Lon protease affects the RdxA nitroreductase activity and metronidazole susceptibility in Helicobacter pylori.

Abstract

The lon gene of Helicobacter pylori strains is constitutively expressed during growth. However, virtually nothing is understood concerning the role of Lon in H. pylori. This study examined the function and physiological role of Lon in H. pylori (HpLon) using a trapping approach to identify putative Lon binding partners in the bacterium. Protease-deficient Lon was expressed and served as the bait in trapping approach to capture the interacting partners in H. pylori. The antibiotic susceptibility of wild-type and lon derivative mutants was determined by the E test trips and the disc diffusion assay.

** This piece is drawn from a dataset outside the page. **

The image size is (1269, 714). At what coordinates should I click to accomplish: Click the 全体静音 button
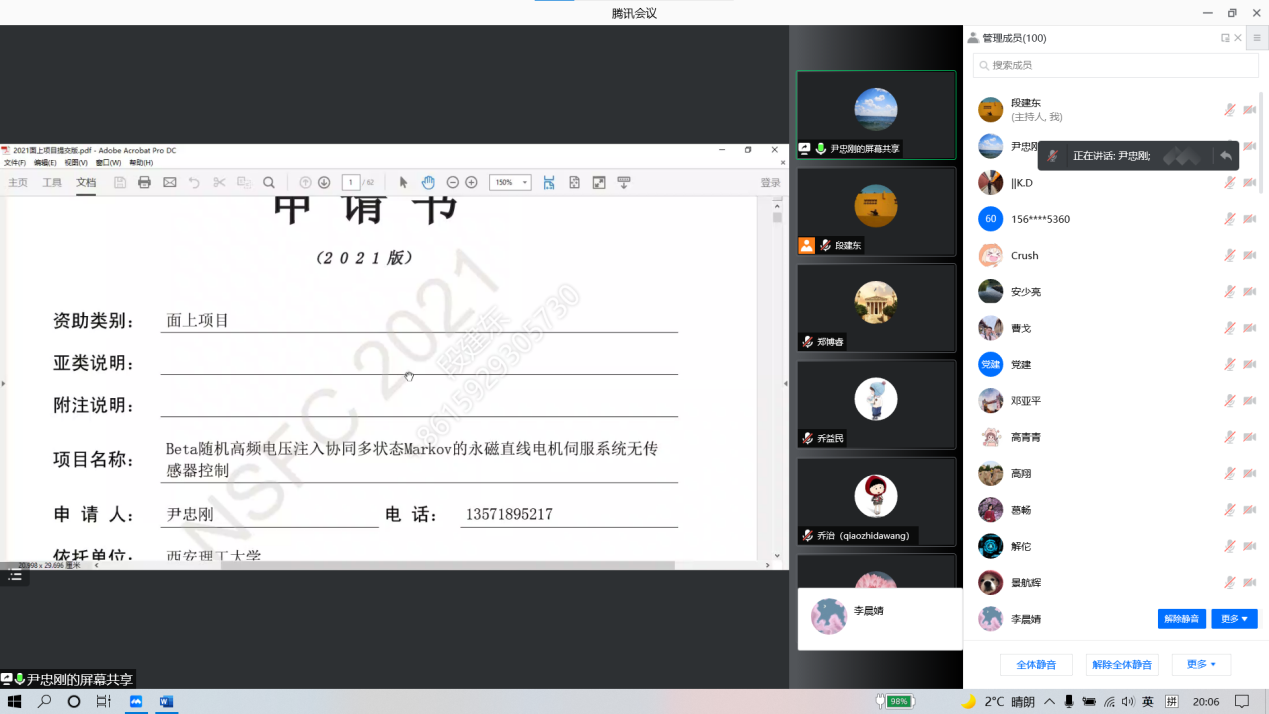point(1036,665)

The effect of HpLon on RdxA activity was detected the change in NADPH oxidation and metronidazole reduction by spectrophotometer. Lon in Helicobacter pylori (HpLon) interacting partners are mostly associated with metronidazole activation. lon mutant presents more susceptible to metronidazole than that of the wild type, and this phenotype is recovered by complementation of the wild-type Lon. We found that the ATPases associated with a variety of cellular activities (AAA(+) ) module of HpLon causes a decrease in both NADPH oxidase and Mtz reductase activity in RdxA, a major Mtz-activating enzyme in H. pylori. Metronidazole resistance of H. pylori causes the serious medical problem worldwide. In this study, HpLon is involved in metronidazole susceptibility among H. pylori strains. We provide the evidence that HpLon alters RdxA activity in vitro. The decrease in metronidazole activation caused by HpLon is possibly prior to accumulate mutation in rdxA gene before the metronidazole-resistant strains to be occurred.